How to protect retirement assets when facing a divorce

This article looks at how to protect retirement assets during a grey divorce and why having an attorney matters.

Divorcing later in life can be an intimidating prospect, but one that many more people are now facing. As Time reports, the divorce rate for Americans aged 50 and over is now double what it was in the early 1990s. This so-called grey divorce boom means that many people are facing the daunting challenge of going through a divorce while also getting ready for retirement. Below is a look at how to protect retirement assets when dealing with a gray divorce.

Dividing pensions properly

Pensions, IRAs, military benefits, and 401(k)s can usually be divided between both spouses during a divorce, but it is extremely important that the right paperwork be filed when doing so. In terms of private pensions and 401(k)s, a legal document called a Qualified Domestic Relations Order (QDRO) will be required to transfer funds from one party to another. As Reuters points out, transferring funds from a 401(k) or pension into another retirement account without a QDRO could result in hefty taxes and extremely high early withdrawal fees. A QDRO largely allows divorcing spouses to avoid these penalties.

Selling the house

Deciding what to do with the family home is rarely an easy decision during a divorce. Not only is the house an important financial asset, but it is often a sentimental one for both parties. However, while keeping the home may sound like a financial 'win' on paper, the cost of maintaining a property that was designed for two (or even more) people on a reduced income is likely to be challenging. In many cases, the best option is to sell the home or trade one's stake in it for an asset that provides more long-term income.

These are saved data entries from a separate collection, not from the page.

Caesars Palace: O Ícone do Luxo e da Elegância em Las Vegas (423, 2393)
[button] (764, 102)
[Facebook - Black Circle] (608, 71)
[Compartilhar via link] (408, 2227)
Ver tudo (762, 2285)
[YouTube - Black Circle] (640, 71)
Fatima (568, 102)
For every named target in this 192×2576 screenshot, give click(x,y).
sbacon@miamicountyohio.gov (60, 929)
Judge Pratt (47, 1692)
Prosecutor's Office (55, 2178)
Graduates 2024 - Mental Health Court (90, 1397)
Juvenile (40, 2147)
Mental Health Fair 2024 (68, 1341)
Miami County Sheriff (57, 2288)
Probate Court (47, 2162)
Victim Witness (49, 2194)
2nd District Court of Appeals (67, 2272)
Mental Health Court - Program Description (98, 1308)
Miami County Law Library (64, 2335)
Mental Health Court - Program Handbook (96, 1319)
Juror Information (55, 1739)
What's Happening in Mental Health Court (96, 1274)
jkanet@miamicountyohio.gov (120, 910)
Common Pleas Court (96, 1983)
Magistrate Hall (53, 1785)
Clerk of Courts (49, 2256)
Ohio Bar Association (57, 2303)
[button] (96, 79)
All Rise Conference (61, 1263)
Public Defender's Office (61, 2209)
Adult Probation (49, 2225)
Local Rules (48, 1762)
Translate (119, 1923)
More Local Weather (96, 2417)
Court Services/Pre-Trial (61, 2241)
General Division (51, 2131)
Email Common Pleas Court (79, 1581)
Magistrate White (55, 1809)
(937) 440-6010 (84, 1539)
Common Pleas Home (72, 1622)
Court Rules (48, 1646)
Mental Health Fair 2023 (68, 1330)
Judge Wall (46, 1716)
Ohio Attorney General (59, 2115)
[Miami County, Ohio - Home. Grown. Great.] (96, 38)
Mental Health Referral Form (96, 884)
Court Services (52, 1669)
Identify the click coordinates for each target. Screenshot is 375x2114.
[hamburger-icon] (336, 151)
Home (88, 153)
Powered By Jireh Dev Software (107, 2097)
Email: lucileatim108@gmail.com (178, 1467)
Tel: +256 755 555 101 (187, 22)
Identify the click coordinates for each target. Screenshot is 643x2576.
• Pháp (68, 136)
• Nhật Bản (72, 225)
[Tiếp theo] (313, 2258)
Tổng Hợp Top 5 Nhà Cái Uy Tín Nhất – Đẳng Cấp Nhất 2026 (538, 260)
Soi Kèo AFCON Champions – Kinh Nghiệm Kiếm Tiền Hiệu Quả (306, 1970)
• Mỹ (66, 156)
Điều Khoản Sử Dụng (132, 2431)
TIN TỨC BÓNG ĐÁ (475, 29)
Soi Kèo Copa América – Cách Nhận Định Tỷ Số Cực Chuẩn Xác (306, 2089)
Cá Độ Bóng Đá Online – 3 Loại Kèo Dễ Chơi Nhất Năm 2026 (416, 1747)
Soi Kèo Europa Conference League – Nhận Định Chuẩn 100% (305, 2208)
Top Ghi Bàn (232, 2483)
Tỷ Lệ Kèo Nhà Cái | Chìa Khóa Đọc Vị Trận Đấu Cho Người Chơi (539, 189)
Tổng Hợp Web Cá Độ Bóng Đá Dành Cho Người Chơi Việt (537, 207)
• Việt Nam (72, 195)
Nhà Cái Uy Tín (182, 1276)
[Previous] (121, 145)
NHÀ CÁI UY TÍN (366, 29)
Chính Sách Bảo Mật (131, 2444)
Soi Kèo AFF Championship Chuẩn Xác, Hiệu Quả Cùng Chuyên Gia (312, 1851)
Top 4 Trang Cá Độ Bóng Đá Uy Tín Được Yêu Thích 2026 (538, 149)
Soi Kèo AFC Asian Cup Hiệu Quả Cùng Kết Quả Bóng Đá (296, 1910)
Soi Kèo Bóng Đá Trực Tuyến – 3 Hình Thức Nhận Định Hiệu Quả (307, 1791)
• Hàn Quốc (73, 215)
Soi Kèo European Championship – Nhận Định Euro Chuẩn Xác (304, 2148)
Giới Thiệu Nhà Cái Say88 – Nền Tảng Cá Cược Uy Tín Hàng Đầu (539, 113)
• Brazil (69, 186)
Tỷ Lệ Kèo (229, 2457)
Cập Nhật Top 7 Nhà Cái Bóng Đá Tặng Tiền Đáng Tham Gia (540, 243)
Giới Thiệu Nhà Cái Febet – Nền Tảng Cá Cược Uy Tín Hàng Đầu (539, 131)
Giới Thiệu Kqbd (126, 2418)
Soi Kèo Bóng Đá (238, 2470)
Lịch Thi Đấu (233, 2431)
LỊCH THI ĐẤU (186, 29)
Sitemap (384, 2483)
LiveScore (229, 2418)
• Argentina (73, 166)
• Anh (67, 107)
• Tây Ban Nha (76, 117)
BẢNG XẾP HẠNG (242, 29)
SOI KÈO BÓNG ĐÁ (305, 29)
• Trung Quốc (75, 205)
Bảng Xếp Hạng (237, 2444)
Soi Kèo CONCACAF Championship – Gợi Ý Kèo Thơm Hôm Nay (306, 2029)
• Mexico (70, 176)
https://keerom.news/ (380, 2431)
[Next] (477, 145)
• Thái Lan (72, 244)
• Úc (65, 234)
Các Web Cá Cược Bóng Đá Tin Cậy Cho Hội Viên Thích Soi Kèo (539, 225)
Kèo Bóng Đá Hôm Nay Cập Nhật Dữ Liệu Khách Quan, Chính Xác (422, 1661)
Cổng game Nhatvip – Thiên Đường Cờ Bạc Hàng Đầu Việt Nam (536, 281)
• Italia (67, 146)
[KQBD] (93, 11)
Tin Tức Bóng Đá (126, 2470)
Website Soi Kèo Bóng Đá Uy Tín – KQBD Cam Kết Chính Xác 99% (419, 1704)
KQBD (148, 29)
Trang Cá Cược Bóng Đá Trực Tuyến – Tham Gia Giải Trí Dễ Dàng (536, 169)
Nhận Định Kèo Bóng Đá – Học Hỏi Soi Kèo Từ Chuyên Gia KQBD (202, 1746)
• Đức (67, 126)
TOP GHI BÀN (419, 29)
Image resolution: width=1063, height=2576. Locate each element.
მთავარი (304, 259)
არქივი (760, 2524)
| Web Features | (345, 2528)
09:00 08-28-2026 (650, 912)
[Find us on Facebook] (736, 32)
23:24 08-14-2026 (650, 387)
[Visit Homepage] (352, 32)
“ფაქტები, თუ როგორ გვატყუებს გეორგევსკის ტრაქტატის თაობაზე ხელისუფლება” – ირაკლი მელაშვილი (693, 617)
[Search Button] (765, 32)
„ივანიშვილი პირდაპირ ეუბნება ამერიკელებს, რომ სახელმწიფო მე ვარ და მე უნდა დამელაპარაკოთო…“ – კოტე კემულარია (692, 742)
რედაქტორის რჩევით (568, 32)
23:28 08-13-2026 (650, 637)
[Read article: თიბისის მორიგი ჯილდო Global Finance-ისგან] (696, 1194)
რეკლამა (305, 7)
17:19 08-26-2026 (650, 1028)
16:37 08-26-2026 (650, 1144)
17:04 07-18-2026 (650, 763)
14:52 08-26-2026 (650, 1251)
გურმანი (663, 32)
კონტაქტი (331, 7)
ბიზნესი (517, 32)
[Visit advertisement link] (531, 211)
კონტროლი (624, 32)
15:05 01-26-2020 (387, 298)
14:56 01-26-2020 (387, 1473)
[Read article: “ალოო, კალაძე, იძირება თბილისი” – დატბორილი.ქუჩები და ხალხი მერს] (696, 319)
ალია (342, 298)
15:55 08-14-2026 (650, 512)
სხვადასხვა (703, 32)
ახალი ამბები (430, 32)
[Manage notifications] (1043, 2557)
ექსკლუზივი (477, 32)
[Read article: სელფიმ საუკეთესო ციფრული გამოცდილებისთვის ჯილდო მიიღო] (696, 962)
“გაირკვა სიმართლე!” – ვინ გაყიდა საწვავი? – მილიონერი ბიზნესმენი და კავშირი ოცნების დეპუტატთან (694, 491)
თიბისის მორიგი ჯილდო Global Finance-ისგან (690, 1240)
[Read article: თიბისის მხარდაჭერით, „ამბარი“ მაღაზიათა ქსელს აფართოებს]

Don't forget about Social Security

Spousal Social Security benefits don't end with divorce. For those who have been married for more than 10 years, it is often possible to receive spousal Social Security benefits equal to 50 percent of what one's ex-spouse will receive. Those benefits can be claimed when one turns 62. Keep in mind, however, that there are restrictions, especially for those who remarry, and different rules apply for retirement versus disability benefits.

Family law help

While a do-it-yourself divorce is a bad idea in almost any situation, it is especially bad during a gray divorce. Not filing the proper paperwork or not understanding what one's legal rights are could lead to huge financial penalties that will make retirement far less comfortable. That's why anybody going through a divorce later in life should reach out to a family law attorney right away. An experienced attorney can help clients understand what steps need to be taken to protect both their assets and their best interests moving forward.